[Dataset entries]
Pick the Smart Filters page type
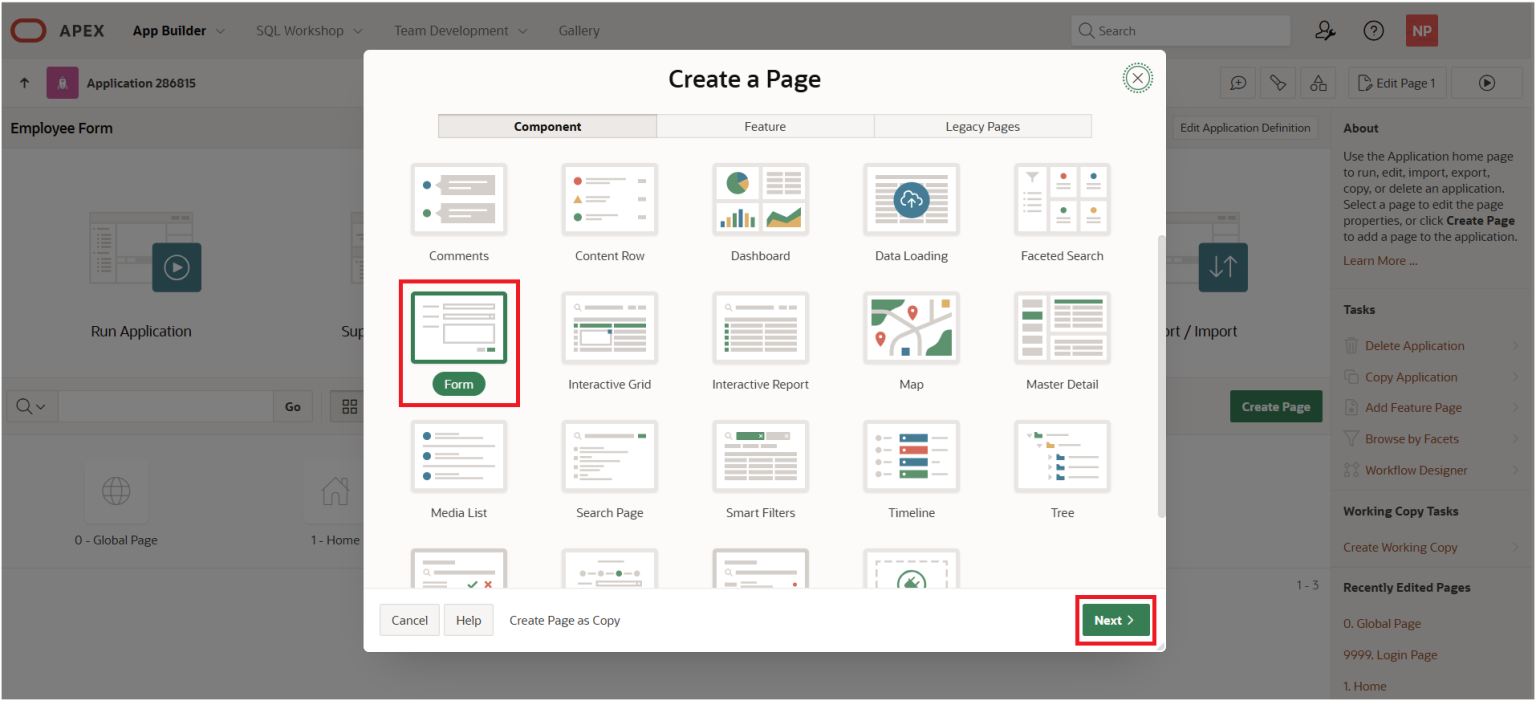The image size is (1536, 701). pos(760,470)
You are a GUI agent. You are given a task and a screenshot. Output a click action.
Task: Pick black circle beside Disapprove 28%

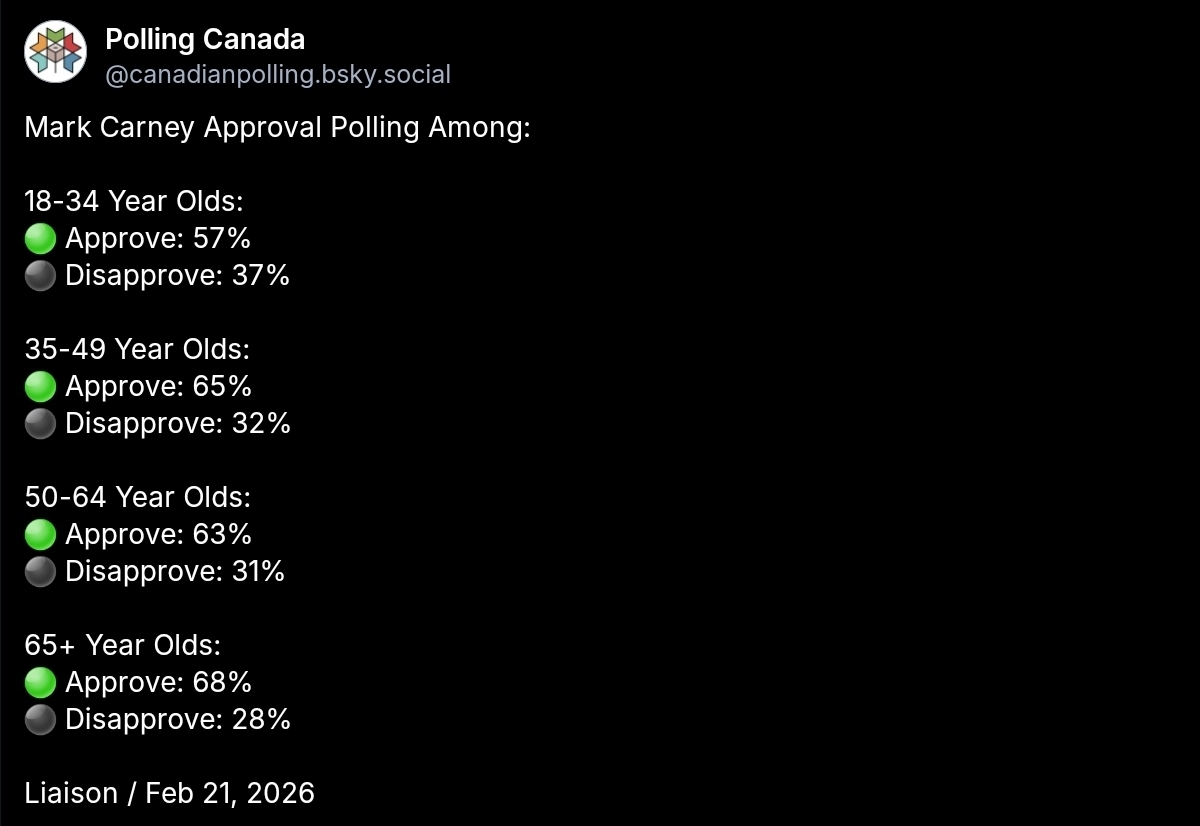40,720
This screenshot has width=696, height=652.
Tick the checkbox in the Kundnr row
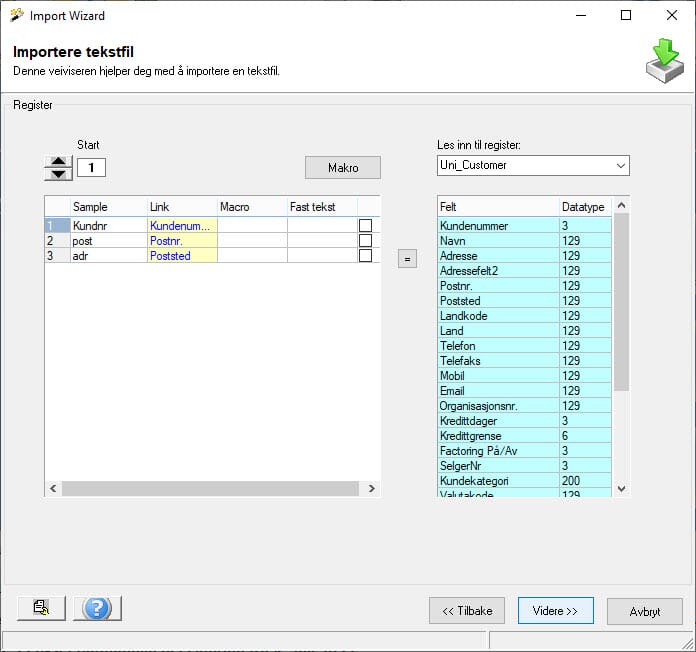pos(365,226)
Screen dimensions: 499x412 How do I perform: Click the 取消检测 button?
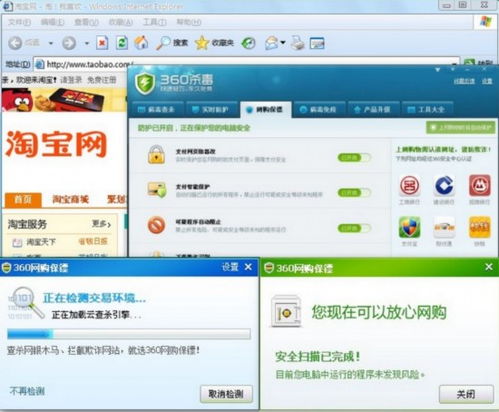(226, 394)
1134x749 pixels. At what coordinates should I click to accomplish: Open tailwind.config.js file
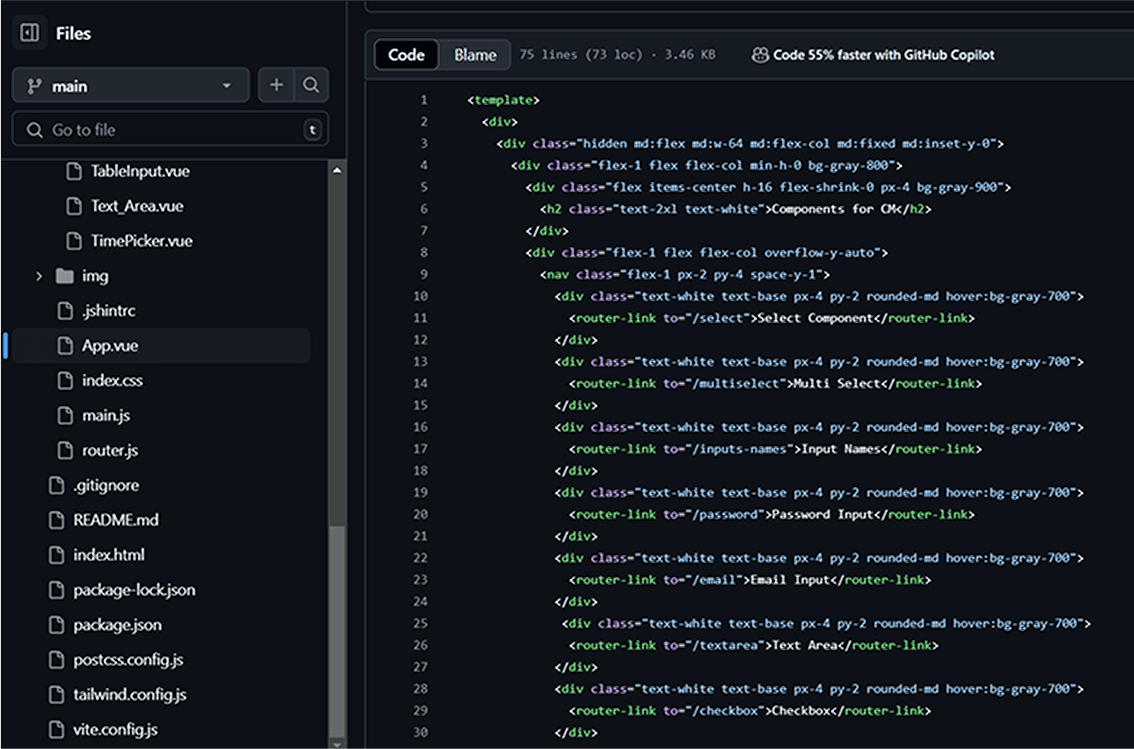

**EXERCISE DESCRIPTION:**
Please quote the records above exactly, beginning at the line that contains "This screenshot has width=696, height=652." and ending at their last line. Leave the pictures out.

**RESULT OF THE TASK:**
This screenshot has width=696, height=652.
Tick the checkbox in the Kundnr row
pos(365,226)
Screen dimensions: 499x412 How do I perform: Click the 取消检测 button?
(226, 394)
1134x749 pixels. At what coordinates should I click to accomplish: Open tailwind.config.js file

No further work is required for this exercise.